In the excerpt comparing sorting methods with animal species, rewrite the paragraph beginning "Apes which live in either E1 or E2" more briefly, keeping its main facts.
Document section: Begin
The results of this experiment have an almost perfect parallel in the natural world. Let’s consider the following parallelism:

We replace the Bubble Sort with a specie of apes.

We replace the Quick Sort with a specie of birds.

Both species feed on certain fruits found in trees.

There are three types of environments:

E1 – trees very close to each other, but with a large variety of heights. The apes must be capable to climb high trees and perfectly jump to trees of lower height.

E2 – trees of approximate same height, but far from each other. The apes have less to climb, but must be able to make very large horizontal jumps.

E2 – a random combination of E1 and E2.

The six conclusions listed above will sound like this:

  1. Apes which live in either E1 or E2 will become more efficient if they live for a long time in E1 or E2. This is adaption which is observed in nature and which is predicted by the theory of evolution. We may call this micro-evolution, since it consists of small changes.
  2. If the apes suffer random mutations, some of these mutation lead to diseases or simply make some apes non-viable. This is consistent with observations in nature, however in my experiment I have a larger number of failures than expected.
Document section: End
Exercise data: Begin
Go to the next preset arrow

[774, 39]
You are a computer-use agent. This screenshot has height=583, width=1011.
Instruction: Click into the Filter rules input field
Exercise data: End
*Solution to this exercise*. Apes living long in E1 or E2 become more efficient. This adaptation is seen in nature and predicted by the theory of evolution. Since it consists of small changes, it may be called micro-evolution.